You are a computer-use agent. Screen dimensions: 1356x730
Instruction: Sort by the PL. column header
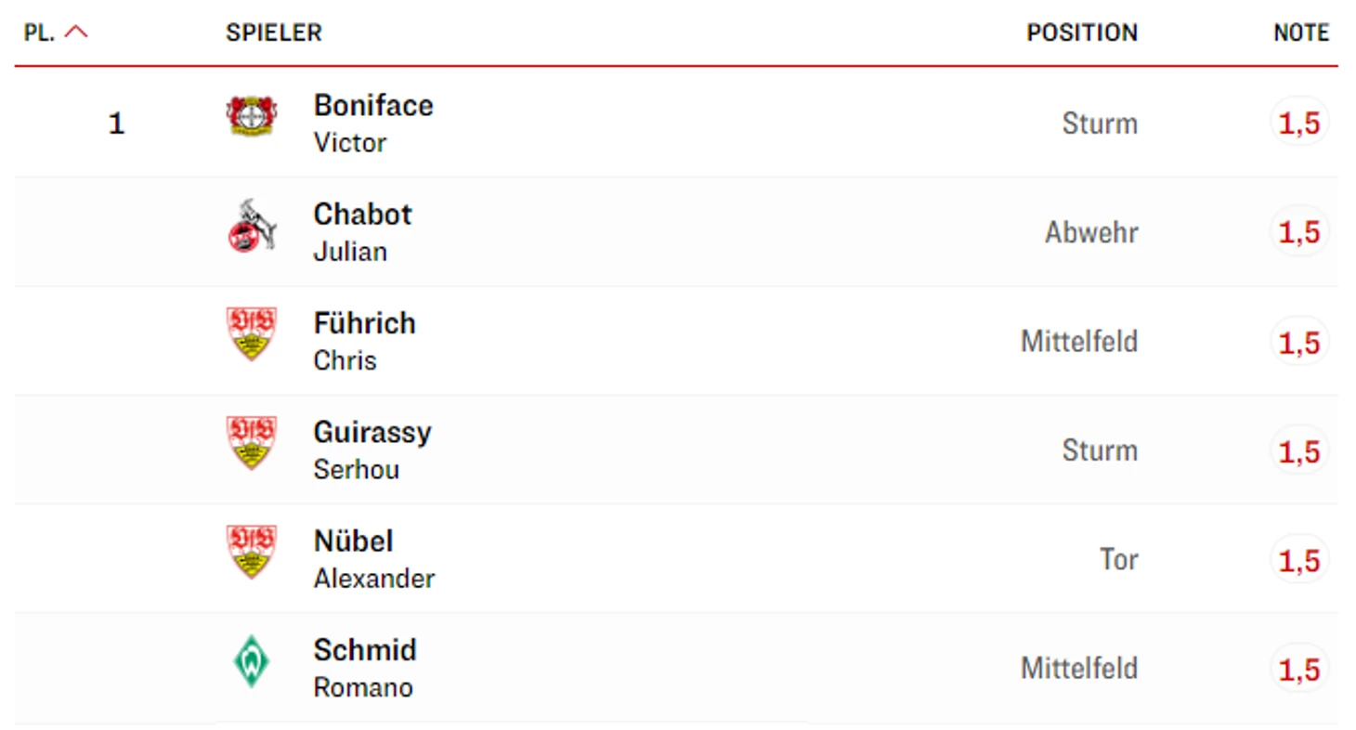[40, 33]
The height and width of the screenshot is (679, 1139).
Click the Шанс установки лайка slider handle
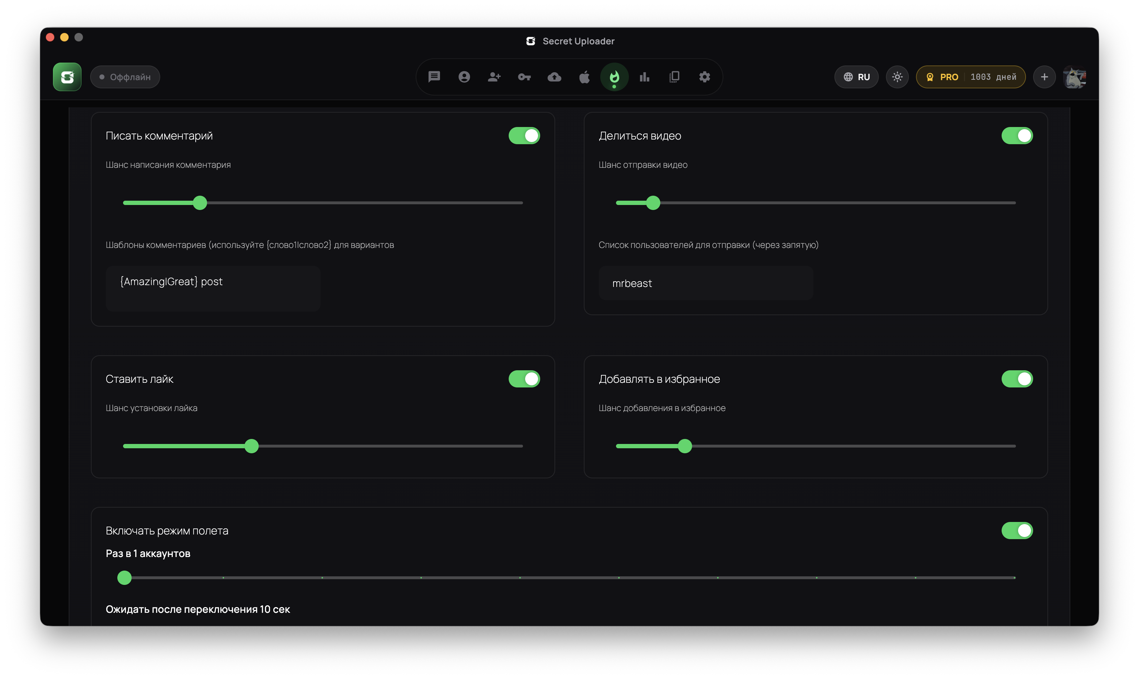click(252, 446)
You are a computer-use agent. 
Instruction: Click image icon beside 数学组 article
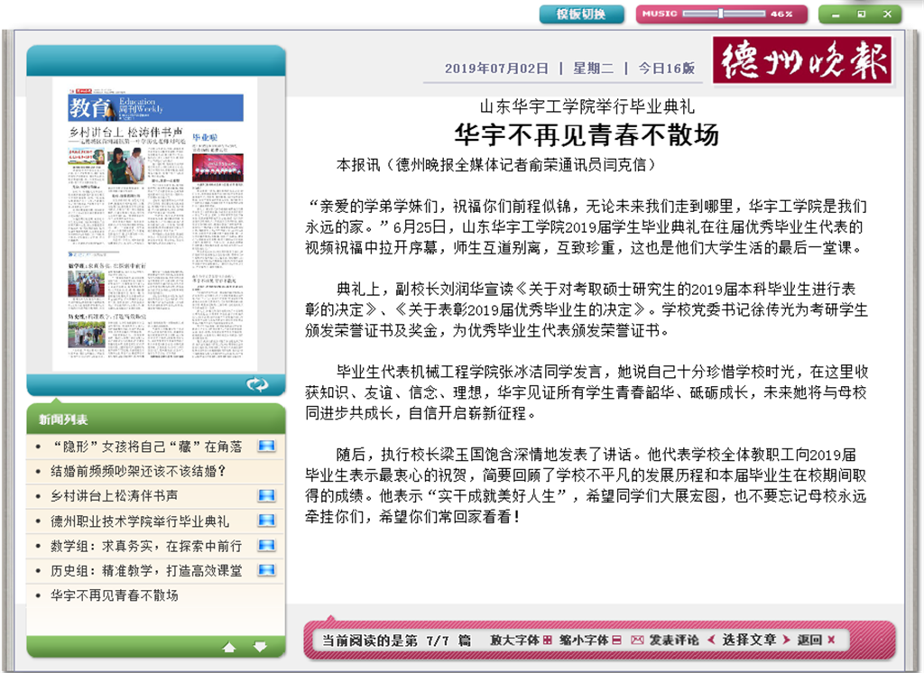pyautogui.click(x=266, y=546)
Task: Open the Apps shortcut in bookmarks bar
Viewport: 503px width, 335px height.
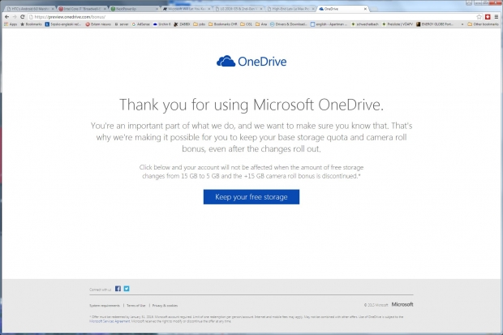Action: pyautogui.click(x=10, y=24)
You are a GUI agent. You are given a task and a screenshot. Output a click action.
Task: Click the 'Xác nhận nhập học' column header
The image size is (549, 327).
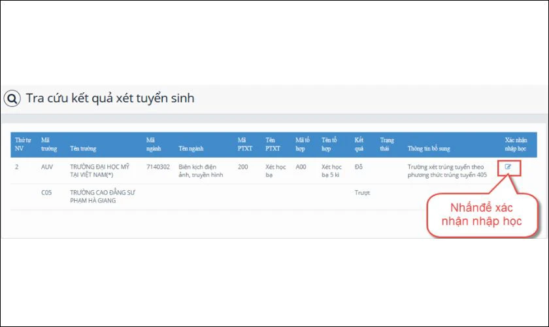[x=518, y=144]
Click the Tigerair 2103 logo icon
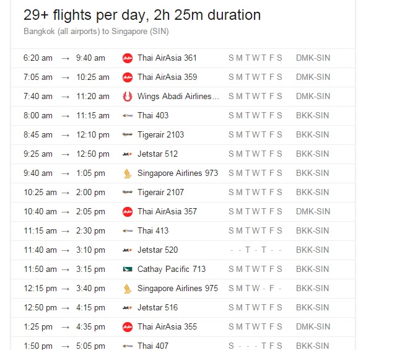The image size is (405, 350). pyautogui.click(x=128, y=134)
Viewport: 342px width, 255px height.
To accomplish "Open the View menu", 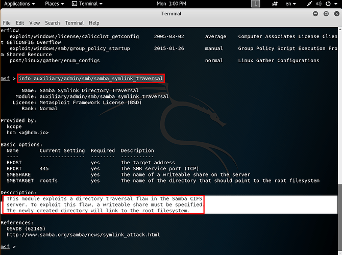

____

• **GIVEN INSTRUCTION**:
Write out every line of the records above as a numbered list, skipping blank lines and omitting the pictures.

• **WRITTEN ANSWER**:
1. You are a computer-use agent. Screen dimensions: 1356x730
2. Instruction: Sort by the PL. column header
3. [40, 33]
4. The height and width of the screenshot is (679, 1139).
5. Click the Шанс установки лайка slider handle
6. click(252, 446)
7. You are a computer-use agent. 
8. Instruction: Click image icon beside 数学组 article
9. pyautogui.click(x=266, y=546)
10. Task: Open the Apps shortcut in bookmarks bar
11. Viewport: 503px width, 335px height.
12. Action: pyautogui.click(x=10, y=24)
13. You are a GUI agent. You are given a task and a screenshot. Output a click action.
14. Task: Click the 'Xác nhận nhập học' column header
15. The image size is (549, 327).
16. [x=518, y=144]
17. Click the Tigerair 2103 logo icon
18. The image size is (405, 350). pyautogui.click(x=128, y=134)
19. Viewport: 342px width, 255px height.
20. To accomplish "Open the View menu", 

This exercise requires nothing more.